[Records from a collection]
§ §

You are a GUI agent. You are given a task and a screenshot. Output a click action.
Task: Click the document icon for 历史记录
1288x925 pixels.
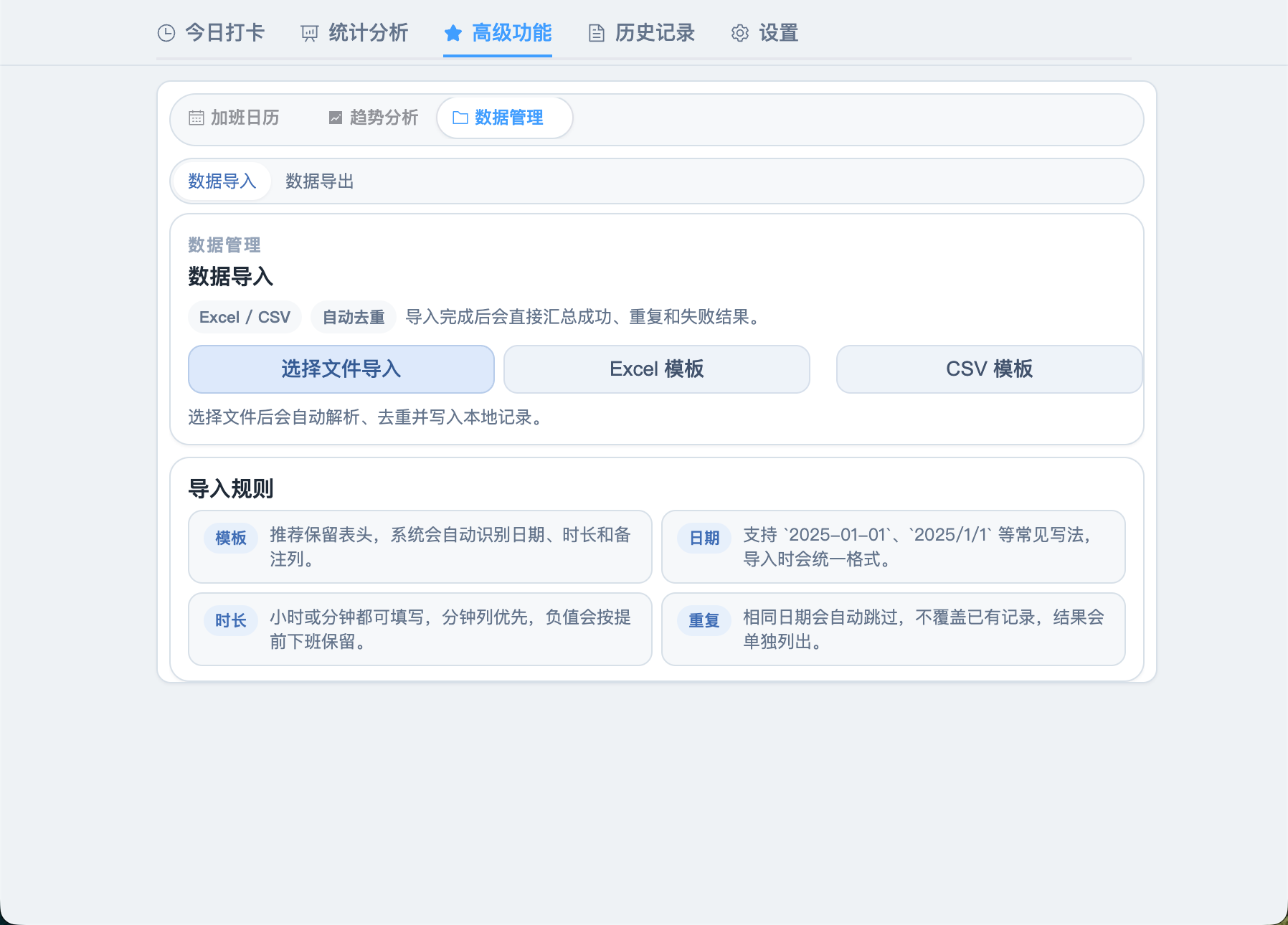pyautogui.click(x=596, y=33)
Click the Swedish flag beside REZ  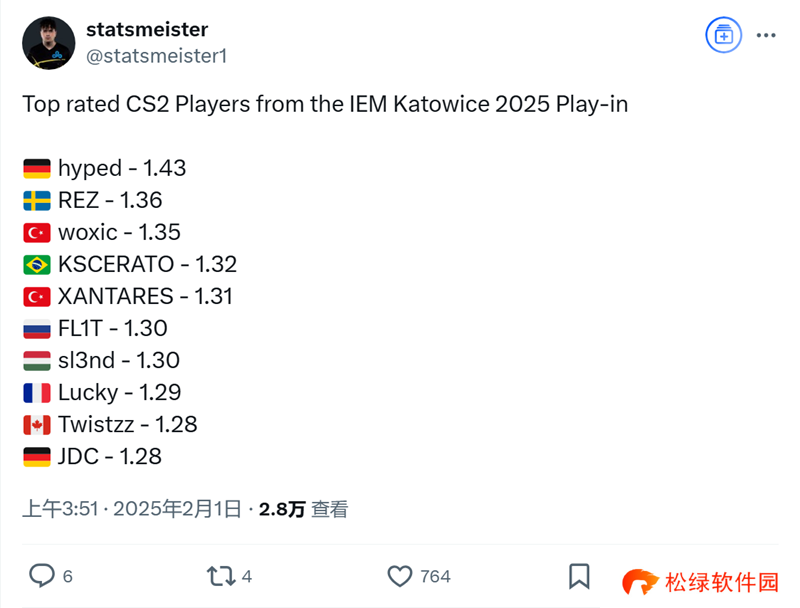click(x=37, y=201)
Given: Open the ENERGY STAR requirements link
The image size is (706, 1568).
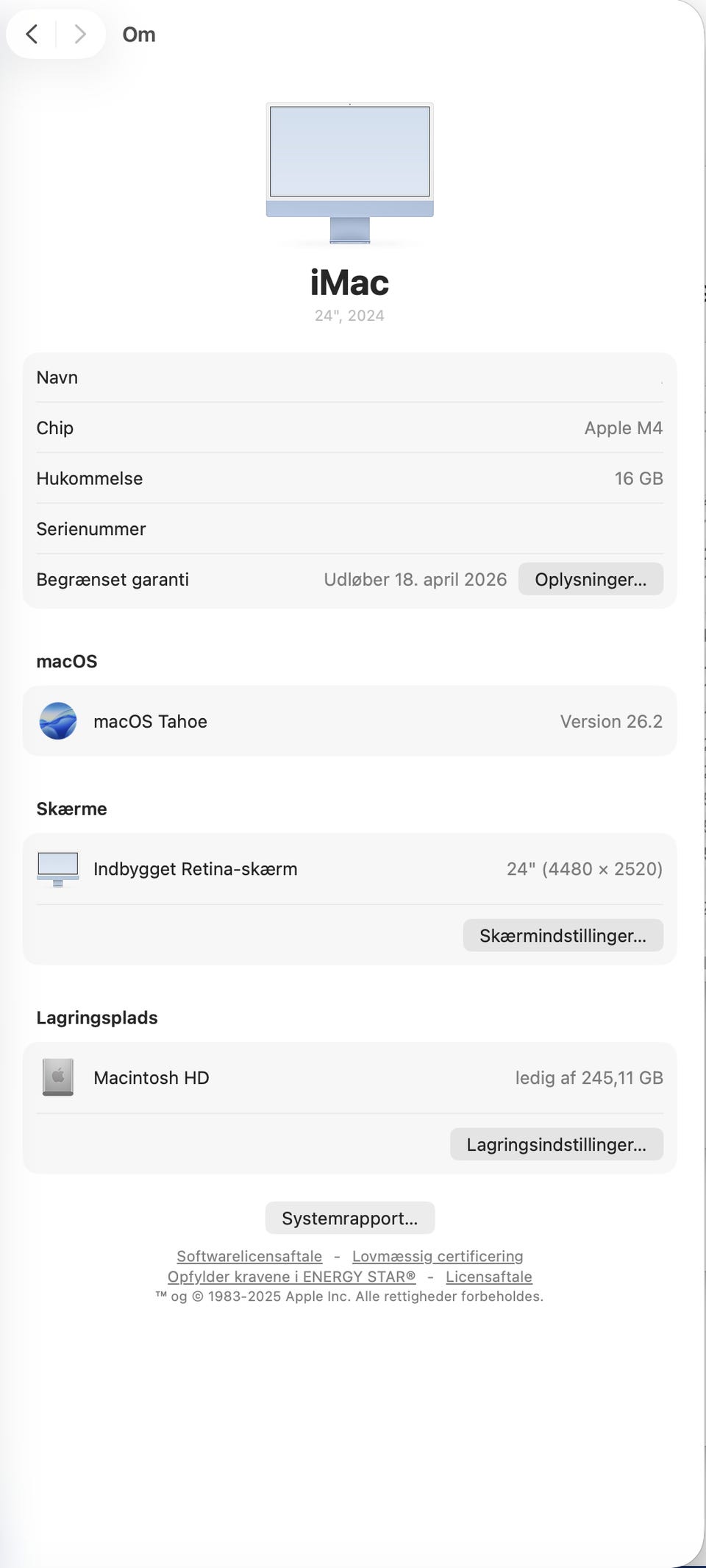Looking at the screenshot, I should click(291, 1277).
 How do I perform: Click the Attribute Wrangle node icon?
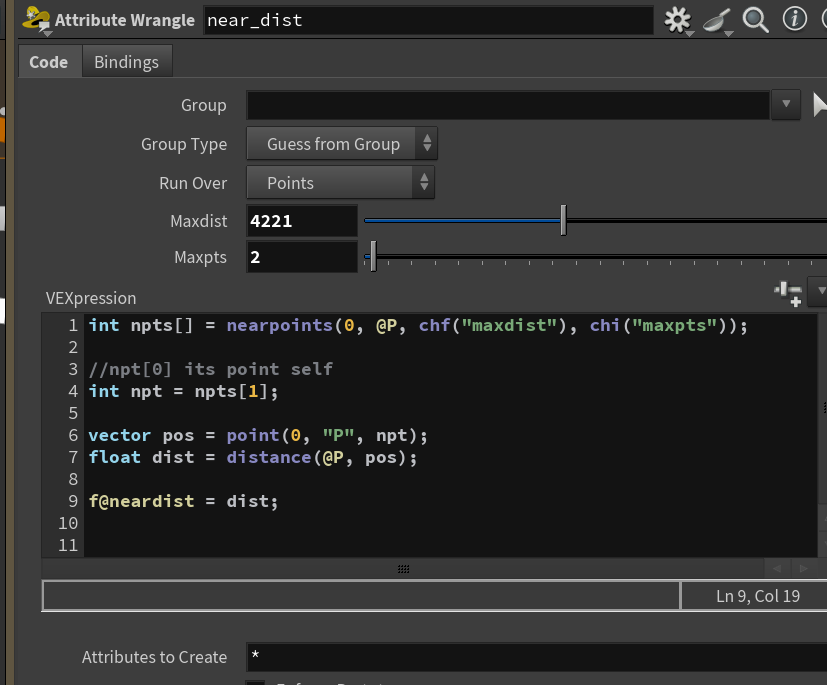click(x=36, y=20)
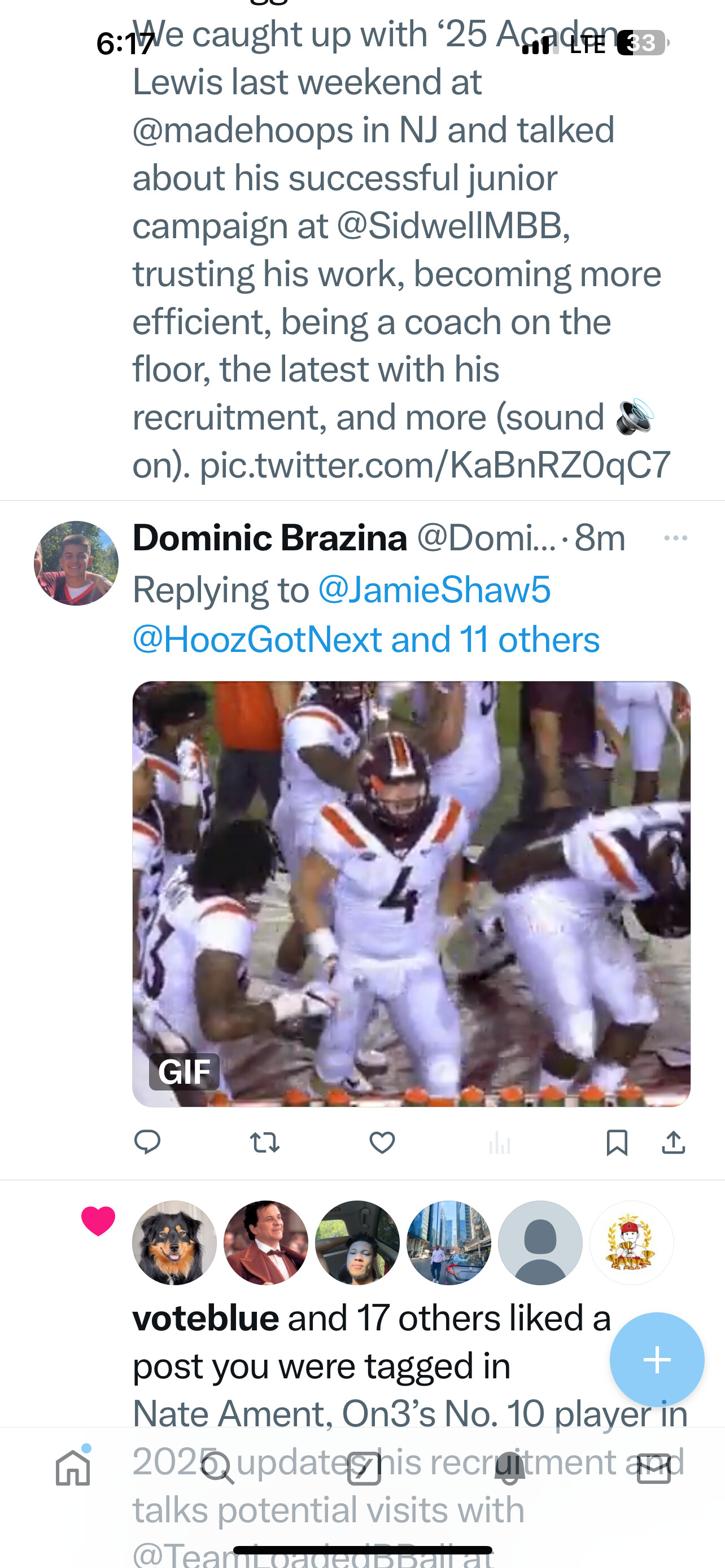The height and width of the screenshot is (1568, 725).
Task: Go to the Home tab
Action: (73, 1468)
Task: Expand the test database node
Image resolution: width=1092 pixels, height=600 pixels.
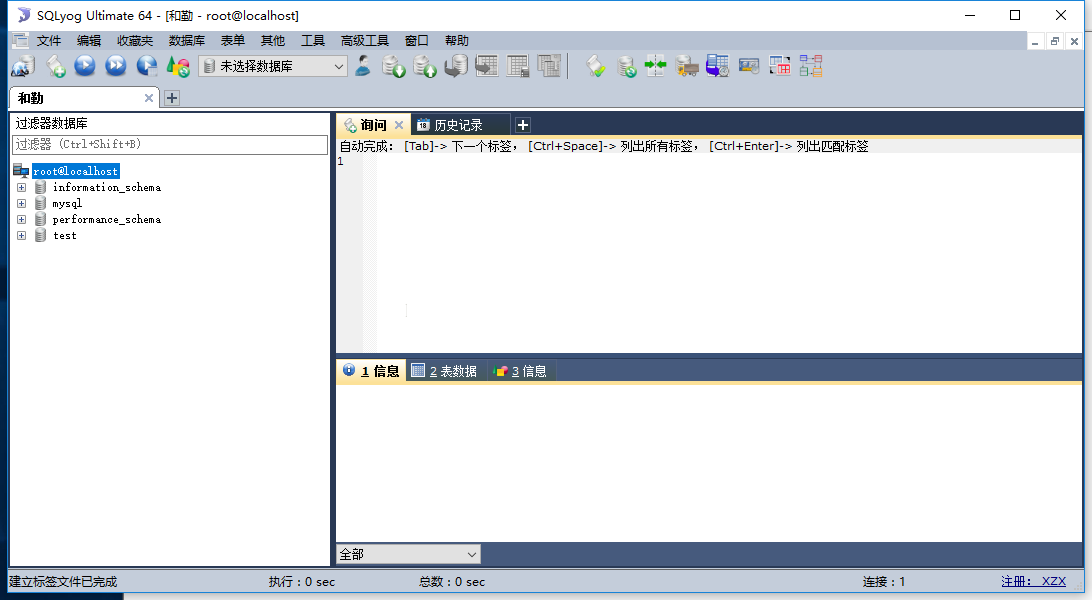Action: (22, 235)
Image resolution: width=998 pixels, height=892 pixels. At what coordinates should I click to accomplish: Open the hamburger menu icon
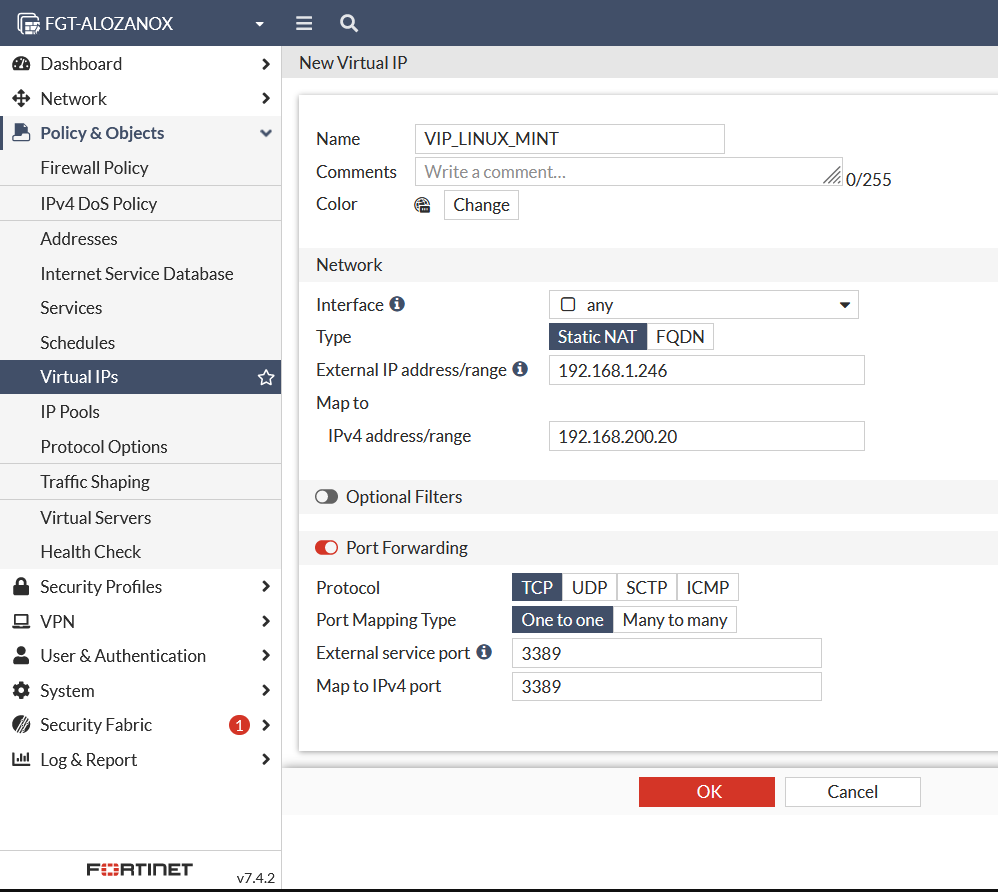tap(303, 22)
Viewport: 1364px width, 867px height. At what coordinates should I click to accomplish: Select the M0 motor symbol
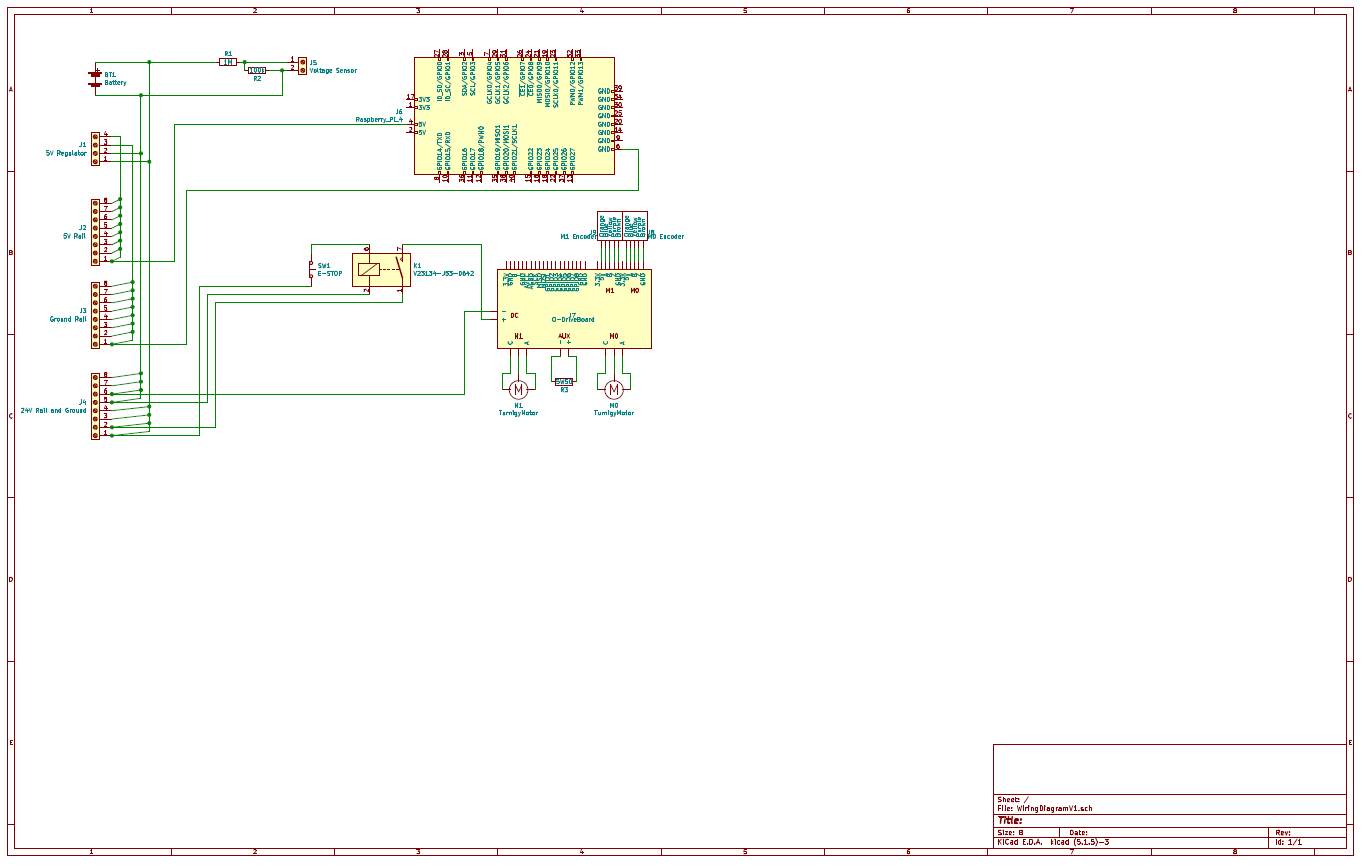tap(614, 389)
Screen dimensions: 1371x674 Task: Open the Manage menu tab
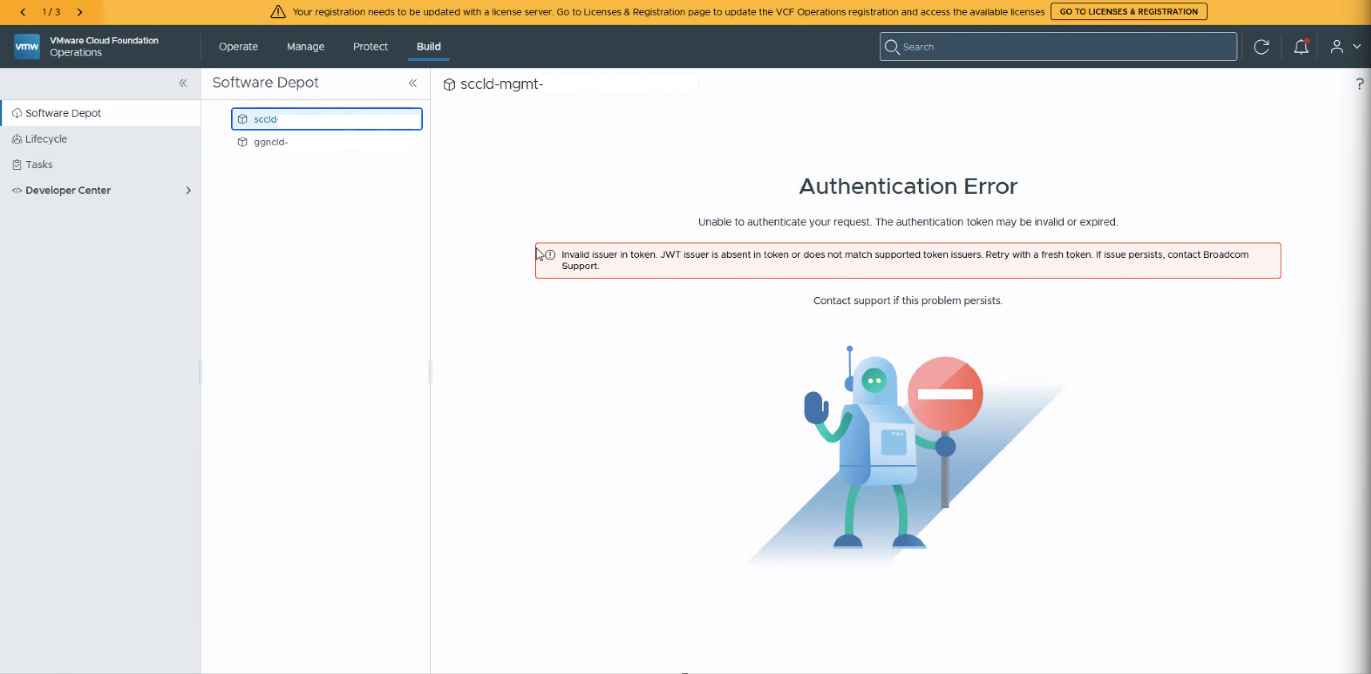305,46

§ §

» Task directions
For this exercise, reproduce the data above exactly from the line containing "The image size is (706, 1568)." through its final line, both ends included, with no pictures in the copy.

» Task response
The image size is (706, 1568).
Looking at the screenshot, I should click(291, 1277).
 How do I perform: Click the Attribute Wrangle node icon?
click(x=36, y=20)
The height and width of the screenshot is (1568, 725).
Task: Go to the Home tab
Action: (73, 1468)
Task: Expand the test database node
Image resolution: width=1092 pixels, height=600 pixels.
Action: (22, 235)
Image resolution: width=998 pixels, height=892 pixels. At what coordinates should I click to accomplish: Open the hamburger menu icon
tap(303, 22)
Viewport: 1364px width, 867px height. At what coordinates should I click to accomplish: Select the M0 motor symbol
tap(614, 389)
Screen dimensions: 1371x674 Task: Open the Manage menu tab
305,46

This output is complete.